Set the pictures aside and transcribe exactly the lines from the one containing "Switch to Price vs VORTECS tab" through the final line of the records.

-- MATERIAL SHOWN follows --

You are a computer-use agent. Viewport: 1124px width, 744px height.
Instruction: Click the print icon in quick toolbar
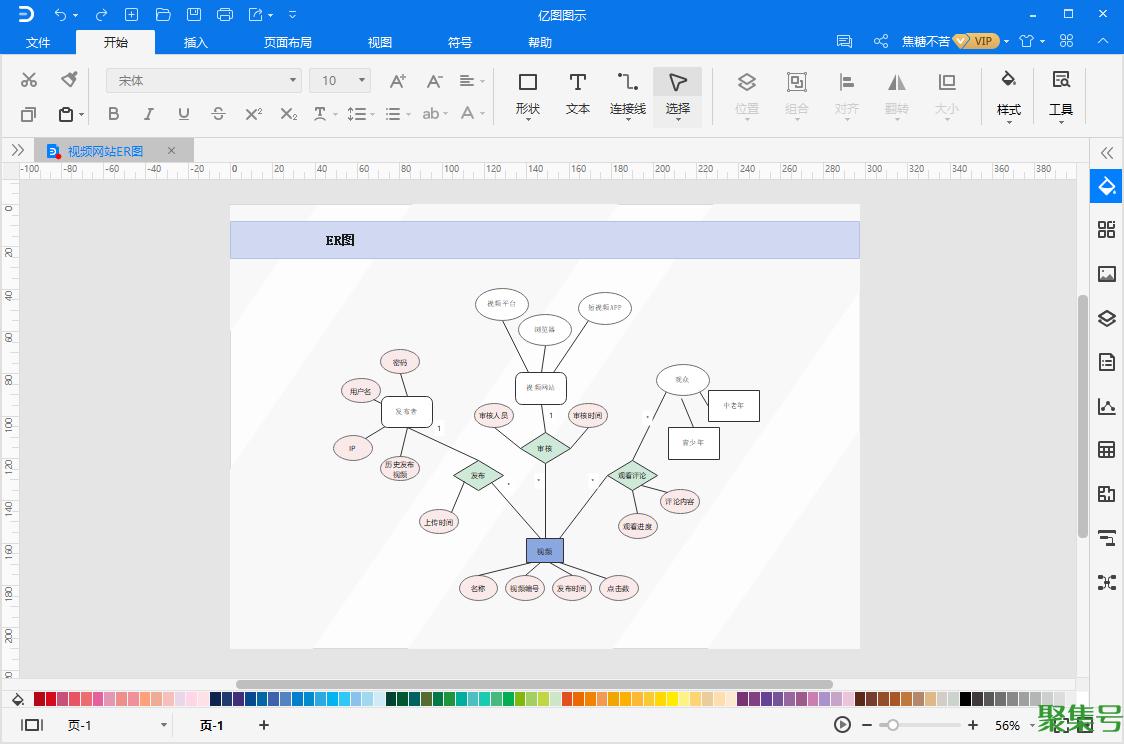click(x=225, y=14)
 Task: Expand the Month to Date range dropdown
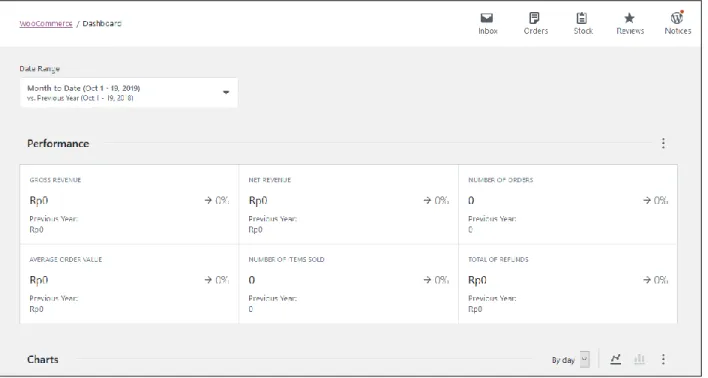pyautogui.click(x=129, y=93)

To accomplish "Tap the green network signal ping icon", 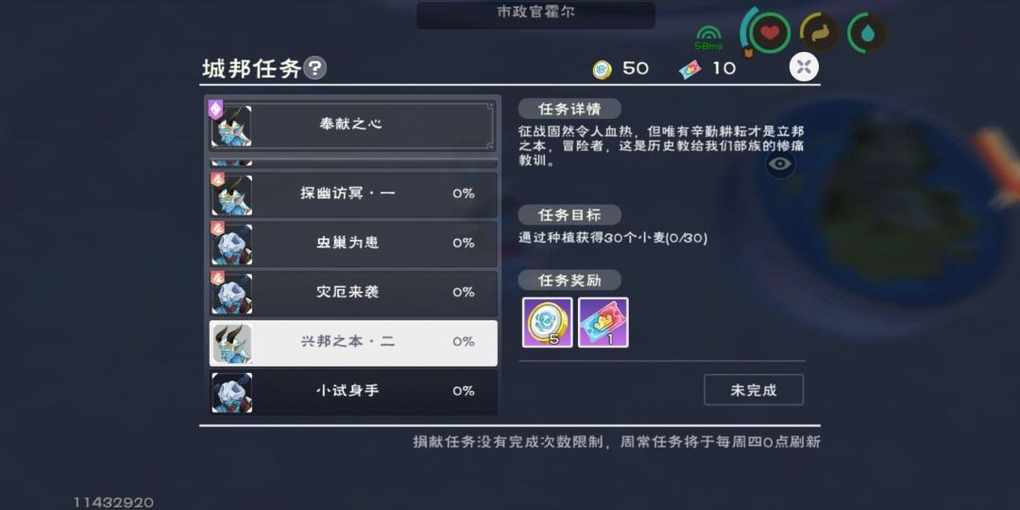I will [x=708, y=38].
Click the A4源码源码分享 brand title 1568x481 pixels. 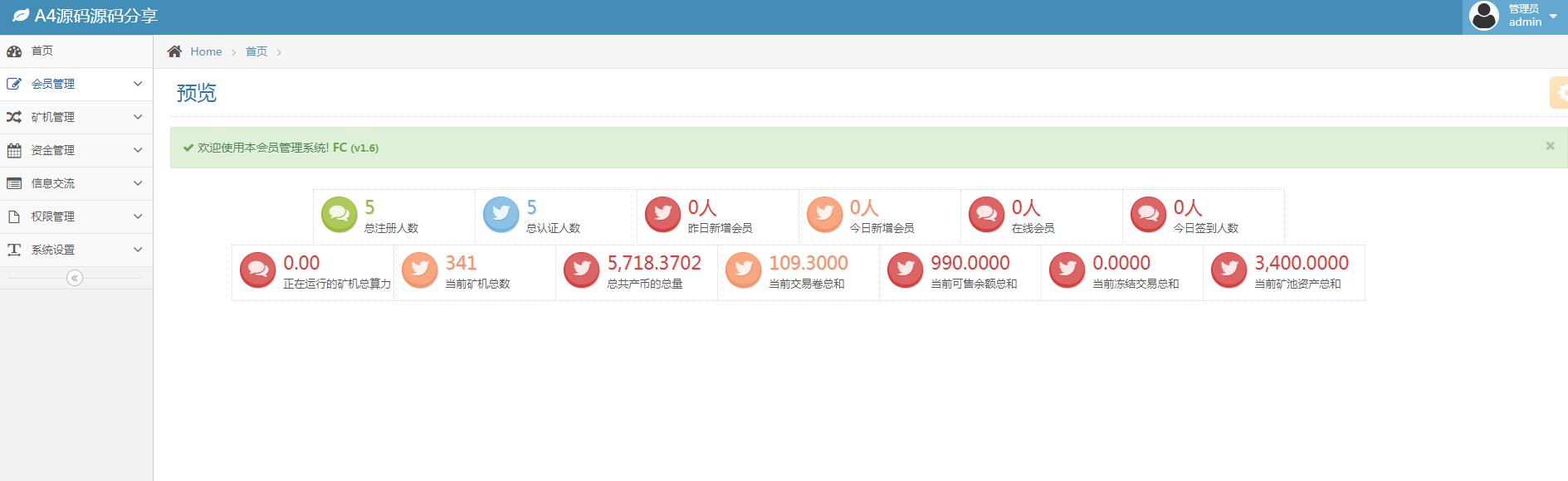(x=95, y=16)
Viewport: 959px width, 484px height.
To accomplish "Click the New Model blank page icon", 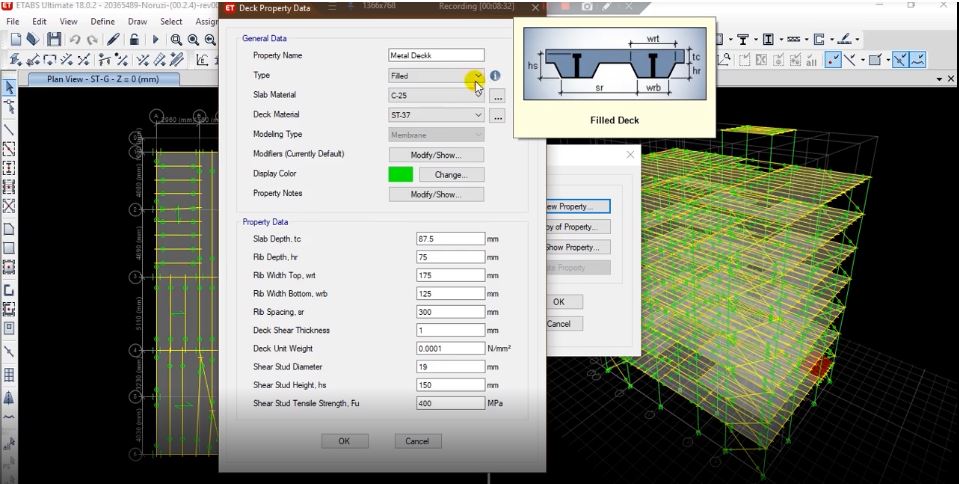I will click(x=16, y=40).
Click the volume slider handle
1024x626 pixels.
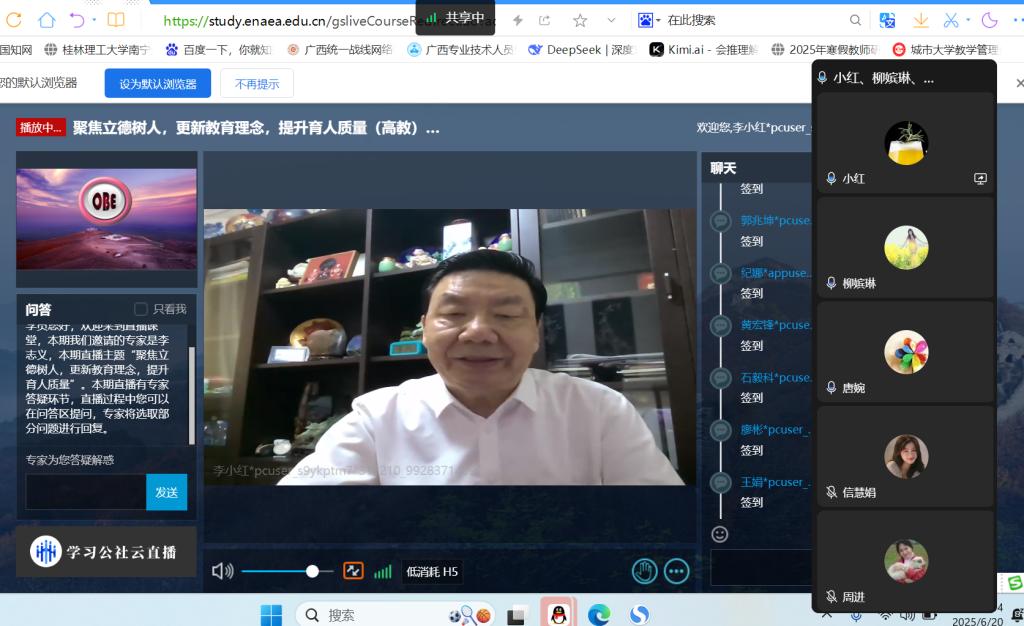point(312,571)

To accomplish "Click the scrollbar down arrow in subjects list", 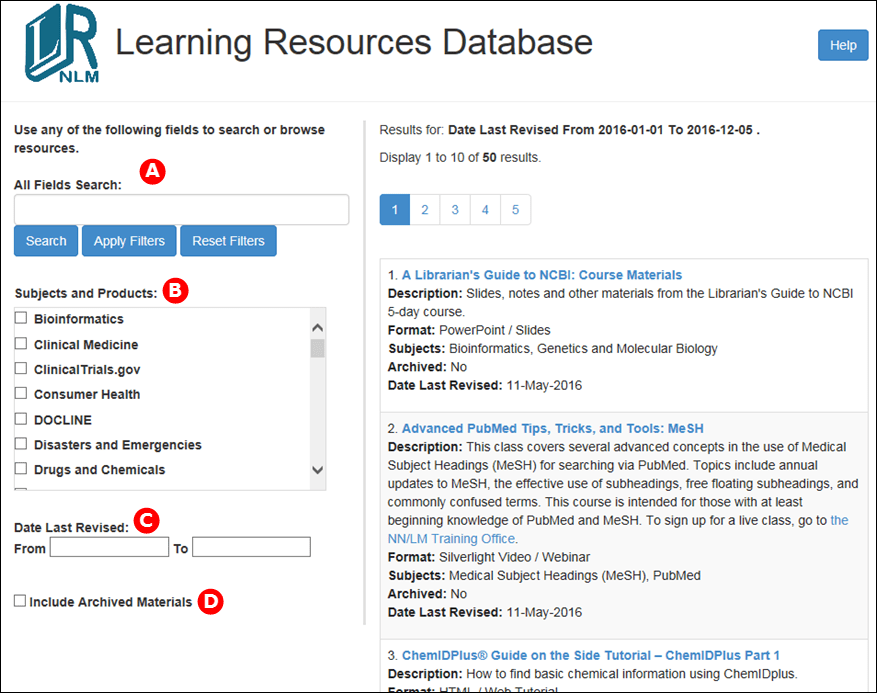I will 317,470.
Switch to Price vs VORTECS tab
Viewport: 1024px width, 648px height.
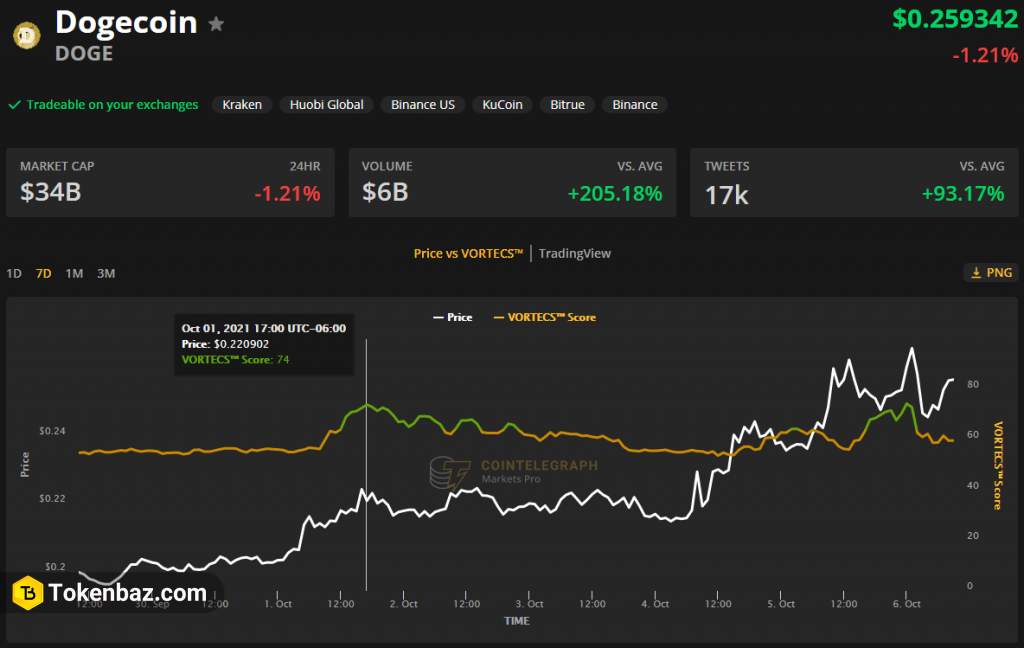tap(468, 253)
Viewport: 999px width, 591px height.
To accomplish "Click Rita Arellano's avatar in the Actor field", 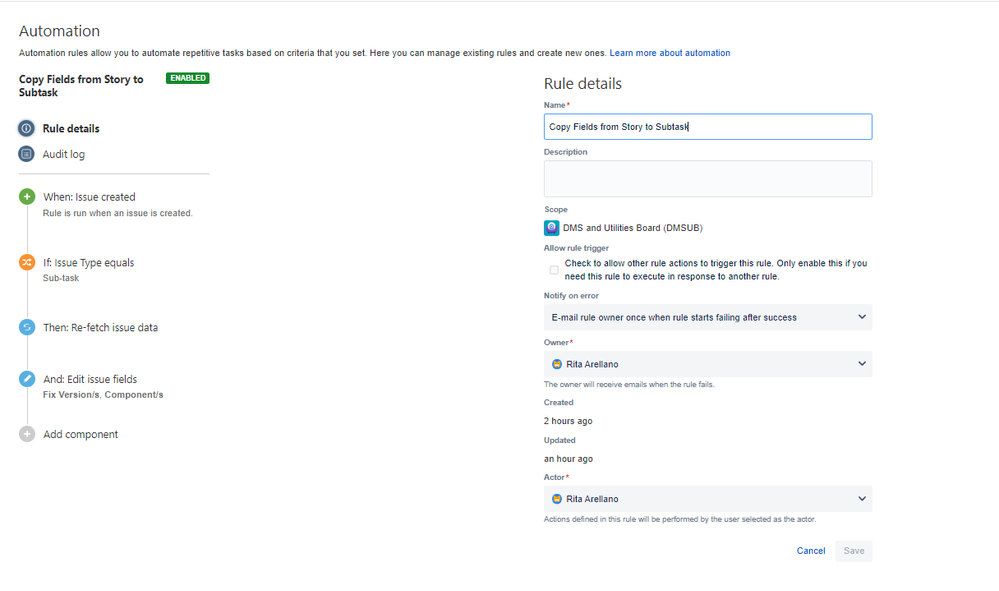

-- MATERIAL SHOWN concluded --

**YOUR SOLUTION**.
Switch to Price vs VORTECS tab
Viewport: 1024px width, 648px height.
tap(468, 253)
Viewport: 999px width, 591px height.
To accomplish "Click Rita Arellano's avatar in the Actor field", 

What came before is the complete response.